Vilma Gold is to present the first UK solo exhibition by New York artist Trisha Baga (b. 1985, Venice, Florida). Titled Rock, the exhibition will comprise two new video installations and a series of paintings on lenticular holograms.

Baga is a young artist working mainly in video and performance. In terms of technology, plot and resources however, her approach to making is inclusive, playful and highly improvisational, so that her practice begins to unfix such distinctions. Though precarious by its nature, this tack also thrives on the possibility that arises when everything around becomes potential material for narrative making.

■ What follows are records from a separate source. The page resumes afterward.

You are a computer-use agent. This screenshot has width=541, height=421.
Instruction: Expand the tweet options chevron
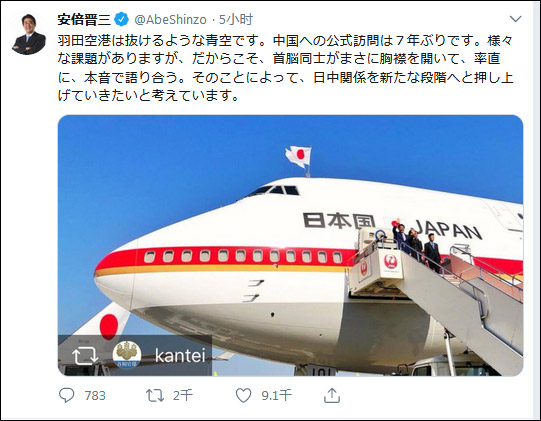tap(515, 19)

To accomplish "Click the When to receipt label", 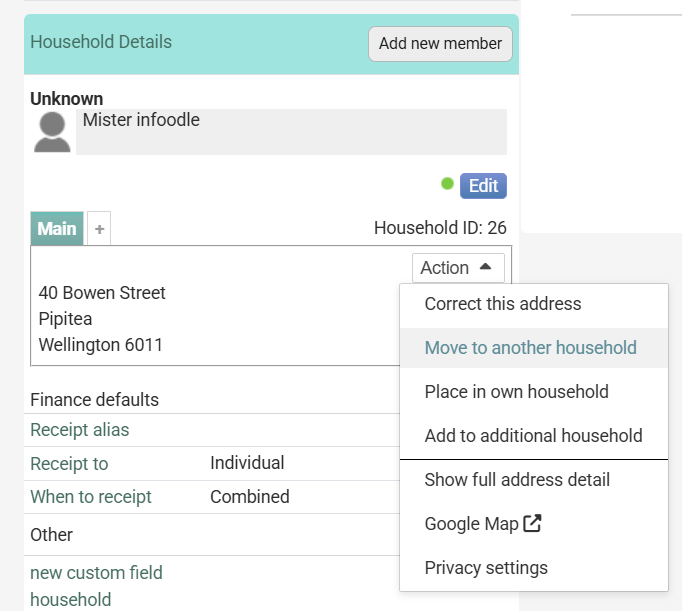I will click(x=90, y=497).
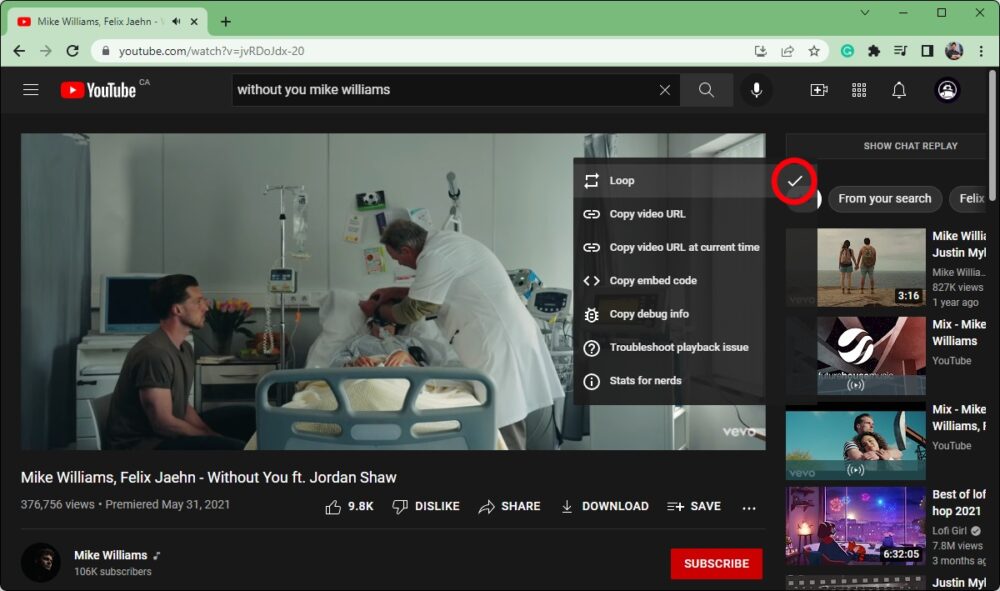Open the Mike Williams channel name link
The width and height of the screenshot is (1000, 591).
110,555
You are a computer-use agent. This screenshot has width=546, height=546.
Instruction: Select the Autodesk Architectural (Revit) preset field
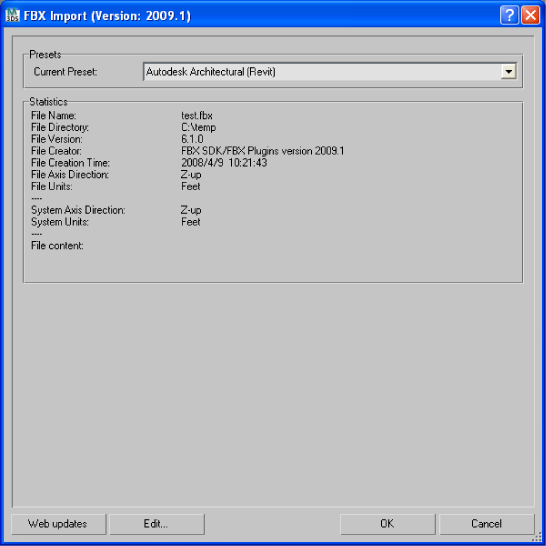[329, 72]
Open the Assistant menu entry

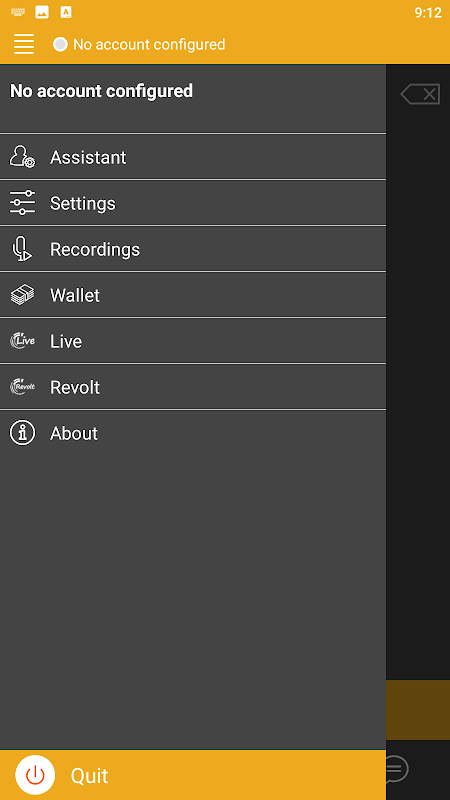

Named after the historical Pilgrim landing site in Massachusetts, the video installation Plymouth Rock sees Baga attempting to sympathise with it as a body that has been broken up. She considers how this degradation has happened both physically, as it has traveled, but also in terms of its subjection to layers of human meaning over time. The work consists of a video projected on to a collection of paintings and objects in close proximity to one another. Conveyed through various mediums, the piece will also feature other antagonists such as voice, the sea, lines and colours. Like the act of looking, the video becomes potential body, or carrier, for these disparate elements and forces. As its projection either illuminates or disregards them, the idea that they might finally come together to form an affective and harmonious composition is suggested and retracted in turn. A state of rhythm and beauty is desired yet perpetually disaggregated, not unlike the fate of the rock itself. Baga’s fantastical videos are characterized by an approach to narrative that is open and intuitive. Here, tangential ideas on the rock’s ancient origins as part of Africa are pursued, as well as its progressive relocation to tourist attraction pelted by coins, mugs and rubbish. Furthermore, she also gives over the film’s structure to her understanding of the sequence of events at Plymouth Rock as an applied mathematics. Hard Rock on the other hand is a 3D video projected onto objects and ceramics on the floor with a 3D image of a rotating cardboard box above them. Here Baga looks at how the 3D projection on top of the objects works to negate their real objecthood whilst the representation of the cardboard box above them only appears more monumental.

Throughout her work Baga’s interests lie with the “common things” that surround us, using these, enthusiastically, to guide phenomenological compositions about the act of looking and recognizing and the potentiality that might lie in the gap between. Her work could be described as foregrounding distraction as a methodology. The screen of her videos often becomes a surface in its own right. Rarely treated with preciousness, filmed footage becomes rather malleable as it is covered with objects and filmed again, subjected to screen effects, split, mirrored or flipped around to reveal a different surface, a different world, beneath. As such her approach to narrative might be compared to the logic of browsing online and hyperlinks, and is one that admits the space to drift, notice and find, with technological processes charting her course as she goes.